X (belanghebbende) heeft zijn auto geparkeerd en € 0,10 parkeerbelasting voldaan terwijl hij een bedrag van € 4,50 aan parkeerbelasting had moeten voldoen.

Bij Hof Amsterdam is in geschil of het betaalde bedrag aan parkeerbelasting ad € 0,10 in mindering gebracht moet worden op het van X nageheven bedrag aan parkeerbelasting.
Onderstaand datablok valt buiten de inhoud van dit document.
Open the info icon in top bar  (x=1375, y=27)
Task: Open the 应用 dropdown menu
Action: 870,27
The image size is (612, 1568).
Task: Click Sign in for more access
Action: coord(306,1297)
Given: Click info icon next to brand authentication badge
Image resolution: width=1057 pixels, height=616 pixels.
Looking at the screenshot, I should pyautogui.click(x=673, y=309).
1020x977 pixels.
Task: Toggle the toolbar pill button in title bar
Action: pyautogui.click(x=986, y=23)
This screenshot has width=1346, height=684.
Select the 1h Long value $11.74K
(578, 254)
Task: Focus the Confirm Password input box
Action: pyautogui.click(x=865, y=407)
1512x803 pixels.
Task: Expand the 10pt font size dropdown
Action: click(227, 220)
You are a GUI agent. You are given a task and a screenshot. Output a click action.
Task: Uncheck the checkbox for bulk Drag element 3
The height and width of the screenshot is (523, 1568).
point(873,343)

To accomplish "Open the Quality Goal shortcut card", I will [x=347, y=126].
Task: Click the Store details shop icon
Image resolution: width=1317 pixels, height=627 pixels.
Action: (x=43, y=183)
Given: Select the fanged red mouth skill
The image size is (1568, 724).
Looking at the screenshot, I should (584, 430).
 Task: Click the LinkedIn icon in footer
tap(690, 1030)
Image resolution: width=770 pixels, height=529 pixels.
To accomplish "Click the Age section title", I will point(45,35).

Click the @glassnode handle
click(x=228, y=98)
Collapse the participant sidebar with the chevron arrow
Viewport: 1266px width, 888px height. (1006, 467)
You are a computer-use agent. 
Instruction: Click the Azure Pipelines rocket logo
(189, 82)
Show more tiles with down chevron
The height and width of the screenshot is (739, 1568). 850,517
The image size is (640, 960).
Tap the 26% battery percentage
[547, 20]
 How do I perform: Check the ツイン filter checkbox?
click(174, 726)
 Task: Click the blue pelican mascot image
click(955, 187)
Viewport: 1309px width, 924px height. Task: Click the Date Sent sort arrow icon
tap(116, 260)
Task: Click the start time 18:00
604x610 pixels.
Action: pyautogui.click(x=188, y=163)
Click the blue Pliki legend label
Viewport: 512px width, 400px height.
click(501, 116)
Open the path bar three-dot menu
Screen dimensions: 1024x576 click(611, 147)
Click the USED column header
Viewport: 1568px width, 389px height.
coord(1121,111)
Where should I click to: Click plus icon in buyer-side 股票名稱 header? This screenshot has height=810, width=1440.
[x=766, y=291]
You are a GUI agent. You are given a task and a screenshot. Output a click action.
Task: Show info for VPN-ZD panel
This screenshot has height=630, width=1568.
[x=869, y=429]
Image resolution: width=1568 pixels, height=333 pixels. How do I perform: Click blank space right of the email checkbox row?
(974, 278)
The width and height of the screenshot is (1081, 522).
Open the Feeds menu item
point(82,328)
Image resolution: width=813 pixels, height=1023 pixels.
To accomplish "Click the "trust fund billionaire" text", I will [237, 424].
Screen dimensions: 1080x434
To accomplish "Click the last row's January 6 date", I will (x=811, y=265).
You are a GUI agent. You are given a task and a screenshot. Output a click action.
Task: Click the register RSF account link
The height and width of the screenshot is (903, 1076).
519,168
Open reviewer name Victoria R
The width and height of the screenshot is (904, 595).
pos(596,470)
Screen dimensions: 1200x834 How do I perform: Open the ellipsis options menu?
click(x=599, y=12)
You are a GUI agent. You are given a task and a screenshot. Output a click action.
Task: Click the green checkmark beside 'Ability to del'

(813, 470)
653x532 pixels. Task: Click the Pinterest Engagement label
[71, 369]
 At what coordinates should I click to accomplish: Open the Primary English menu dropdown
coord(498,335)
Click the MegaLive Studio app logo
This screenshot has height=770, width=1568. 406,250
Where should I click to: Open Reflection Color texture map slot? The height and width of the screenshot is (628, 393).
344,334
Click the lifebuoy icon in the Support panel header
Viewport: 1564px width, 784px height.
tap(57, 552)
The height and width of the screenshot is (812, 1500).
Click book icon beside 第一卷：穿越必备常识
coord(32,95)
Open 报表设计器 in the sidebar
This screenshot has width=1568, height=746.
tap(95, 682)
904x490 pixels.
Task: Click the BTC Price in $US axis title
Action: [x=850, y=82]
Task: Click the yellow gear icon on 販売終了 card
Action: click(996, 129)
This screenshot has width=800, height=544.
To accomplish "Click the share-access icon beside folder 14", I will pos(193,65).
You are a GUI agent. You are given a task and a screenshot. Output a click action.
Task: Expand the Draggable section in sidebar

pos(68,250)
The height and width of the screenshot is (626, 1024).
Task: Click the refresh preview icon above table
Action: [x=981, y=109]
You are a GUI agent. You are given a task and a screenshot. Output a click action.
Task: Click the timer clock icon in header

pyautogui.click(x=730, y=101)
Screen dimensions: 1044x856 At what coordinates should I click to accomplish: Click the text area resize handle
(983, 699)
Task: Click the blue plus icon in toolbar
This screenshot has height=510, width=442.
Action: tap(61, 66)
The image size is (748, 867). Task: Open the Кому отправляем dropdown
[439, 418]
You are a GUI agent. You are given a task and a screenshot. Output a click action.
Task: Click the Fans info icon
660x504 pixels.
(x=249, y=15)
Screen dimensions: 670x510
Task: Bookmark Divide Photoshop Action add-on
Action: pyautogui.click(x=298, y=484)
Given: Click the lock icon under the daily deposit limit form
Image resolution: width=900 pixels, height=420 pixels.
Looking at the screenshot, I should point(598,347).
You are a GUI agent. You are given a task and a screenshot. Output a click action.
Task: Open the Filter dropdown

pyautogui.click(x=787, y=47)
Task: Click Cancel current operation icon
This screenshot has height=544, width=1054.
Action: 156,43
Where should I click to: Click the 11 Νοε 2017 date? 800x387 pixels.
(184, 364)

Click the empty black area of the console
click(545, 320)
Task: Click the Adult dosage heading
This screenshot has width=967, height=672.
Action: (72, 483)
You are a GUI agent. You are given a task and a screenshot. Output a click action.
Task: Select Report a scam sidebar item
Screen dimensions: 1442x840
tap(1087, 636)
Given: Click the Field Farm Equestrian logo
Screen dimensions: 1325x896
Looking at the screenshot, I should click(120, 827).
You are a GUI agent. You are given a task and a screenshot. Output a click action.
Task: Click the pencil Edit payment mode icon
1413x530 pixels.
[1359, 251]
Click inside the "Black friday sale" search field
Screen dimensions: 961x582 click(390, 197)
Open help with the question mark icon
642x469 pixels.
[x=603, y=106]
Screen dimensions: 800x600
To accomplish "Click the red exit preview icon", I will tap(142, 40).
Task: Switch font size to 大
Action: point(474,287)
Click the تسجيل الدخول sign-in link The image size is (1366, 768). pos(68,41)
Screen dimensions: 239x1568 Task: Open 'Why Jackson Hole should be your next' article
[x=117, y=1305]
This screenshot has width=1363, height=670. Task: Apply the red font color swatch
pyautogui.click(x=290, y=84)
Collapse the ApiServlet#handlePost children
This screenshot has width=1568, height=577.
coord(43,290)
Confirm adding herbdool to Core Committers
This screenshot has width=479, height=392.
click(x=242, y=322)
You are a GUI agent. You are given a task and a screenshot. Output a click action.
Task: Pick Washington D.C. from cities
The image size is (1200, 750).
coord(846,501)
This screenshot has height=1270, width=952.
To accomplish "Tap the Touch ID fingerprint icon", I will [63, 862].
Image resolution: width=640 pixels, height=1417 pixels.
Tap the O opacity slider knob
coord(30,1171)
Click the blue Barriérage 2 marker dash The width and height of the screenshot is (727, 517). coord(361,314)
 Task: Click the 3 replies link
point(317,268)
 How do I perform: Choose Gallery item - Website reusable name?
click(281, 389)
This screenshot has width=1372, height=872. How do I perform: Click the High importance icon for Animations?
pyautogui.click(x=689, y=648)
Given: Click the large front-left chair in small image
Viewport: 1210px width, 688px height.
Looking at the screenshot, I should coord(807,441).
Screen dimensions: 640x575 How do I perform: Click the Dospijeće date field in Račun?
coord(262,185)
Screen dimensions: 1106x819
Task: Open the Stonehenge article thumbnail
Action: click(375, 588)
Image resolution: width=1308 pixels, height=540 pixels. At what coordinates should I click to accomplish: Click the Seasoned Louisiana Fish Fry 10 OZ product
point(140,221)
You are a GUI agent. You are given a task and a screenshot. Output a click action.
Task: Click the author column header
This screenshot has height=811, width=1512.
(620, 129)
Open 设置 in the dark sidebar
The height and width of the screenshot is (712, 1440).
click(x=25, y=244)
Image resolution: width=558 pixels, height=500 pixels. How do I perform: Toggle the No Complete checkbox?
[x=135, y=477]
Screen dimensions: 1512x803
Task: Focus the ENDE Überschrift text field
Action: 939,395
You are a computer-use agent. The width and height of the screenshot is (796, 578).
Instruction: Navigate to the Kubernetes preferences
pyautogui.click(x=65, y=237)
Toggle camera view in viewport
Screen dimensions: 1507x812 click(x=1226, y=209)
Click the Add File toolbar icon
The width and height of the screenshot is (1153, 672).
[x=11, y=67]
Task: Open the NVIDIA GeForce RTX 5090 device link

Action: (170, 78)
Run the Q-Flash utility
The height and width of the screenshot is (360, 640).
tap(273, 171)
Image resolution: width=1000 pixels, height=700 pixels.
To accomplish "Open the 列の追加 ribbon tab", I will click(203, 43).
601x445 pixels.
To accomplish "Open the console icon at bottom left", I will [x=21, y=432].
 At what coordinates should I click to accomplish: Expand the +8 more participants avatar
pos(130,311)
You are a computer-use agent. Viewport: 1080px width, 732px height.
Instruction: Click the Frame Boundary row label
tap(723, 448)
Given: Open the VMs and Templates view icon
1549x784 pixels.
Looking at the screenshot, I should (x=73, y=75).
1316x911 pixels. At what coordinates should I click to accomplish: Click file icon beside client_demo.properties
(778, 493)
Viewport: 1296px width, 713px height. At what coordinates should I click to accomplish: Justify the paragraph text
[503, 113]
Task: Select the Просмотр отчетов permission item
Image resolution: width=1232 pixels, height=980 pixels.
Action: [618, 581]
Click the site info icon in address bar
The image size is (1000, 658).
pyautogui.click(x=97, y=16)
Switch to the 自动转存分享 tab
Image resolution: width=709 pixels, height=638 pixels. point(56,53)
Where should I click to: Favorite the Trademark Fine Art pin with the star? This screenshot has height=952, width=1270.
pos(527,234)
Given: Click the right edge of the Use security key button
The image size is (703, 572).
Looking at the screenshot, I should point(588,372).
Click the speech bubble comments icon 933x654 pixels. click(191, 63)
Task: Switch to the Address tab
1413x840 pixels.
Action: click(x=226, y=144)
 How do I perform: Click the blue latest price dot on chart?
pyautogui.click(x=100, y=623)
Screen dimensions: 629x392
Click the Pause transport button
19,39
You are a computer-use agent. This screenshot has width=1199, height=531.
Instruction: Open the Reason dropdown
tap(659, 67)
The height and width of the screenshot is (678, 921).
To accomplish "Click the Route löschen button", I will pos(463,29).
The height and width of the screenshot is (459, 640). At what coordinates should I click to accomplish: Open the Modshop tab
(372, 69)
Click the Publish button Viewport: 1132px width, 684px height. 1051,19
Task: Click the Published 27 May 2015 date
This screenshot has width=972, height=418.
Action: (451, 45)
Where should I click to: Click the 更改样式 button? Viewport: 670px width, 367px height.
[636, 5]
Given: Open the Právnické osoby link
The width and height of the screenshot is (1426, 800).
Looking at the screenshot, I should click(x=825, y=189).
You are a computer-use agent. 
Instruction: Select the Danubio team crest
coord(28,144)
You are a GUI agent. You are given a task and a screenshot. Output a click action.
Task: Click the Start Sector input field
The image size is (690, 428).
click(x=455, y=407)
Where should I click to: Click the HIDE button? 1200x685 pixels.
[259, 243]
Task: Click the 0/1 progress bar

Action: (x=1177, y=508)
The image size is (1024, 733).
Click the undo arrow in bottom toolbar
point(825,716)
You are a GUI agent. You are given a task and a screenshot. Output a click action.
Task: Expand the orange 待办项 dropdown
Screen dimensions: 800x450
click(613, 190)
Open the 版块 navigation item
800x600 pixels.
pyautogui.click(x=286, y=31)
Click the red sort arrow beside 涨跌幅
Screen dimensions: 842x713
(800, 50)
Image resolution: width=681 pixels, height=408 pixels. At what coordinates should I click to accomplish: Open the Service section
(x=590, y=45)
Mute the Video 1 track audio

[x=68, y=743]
Op grond van artikel 234, lid 3, Gemw wordt ingeval een naheffingsaanslag wordt opgelegd, deze berekend over een parkeerduur van een uur, tenzij aannemelijk is dat het voertuig langer dan een uur zonder betaling geparkeerd heeft gestaan.

Het standpunt van X inhoudende dat de naheffingsaanslag te hoog is omdat geen rekening is gehouden met de reeds betaalde parkeerbelasting is, gelet op het arrest van de Hoge Raad van 18 januari 2019 (18/03317, ECLI:NL:HR:2019:56, NLF 2019/0253, met noot van Smits), onjuist.

Het arrest van de Hoge Raad van 26 februari 2016 (15/03528, ECLI:NL:HR:2016:316) doet daaraan niet af. In dat geval was sprake van het niet op de voorgeschreven wijze doen van aangifte van parkeerbelasting, maar was wel voldoende parkeerbelasting voldaan. Dit is een wezenlijk andere situatie dan hier aan de orde.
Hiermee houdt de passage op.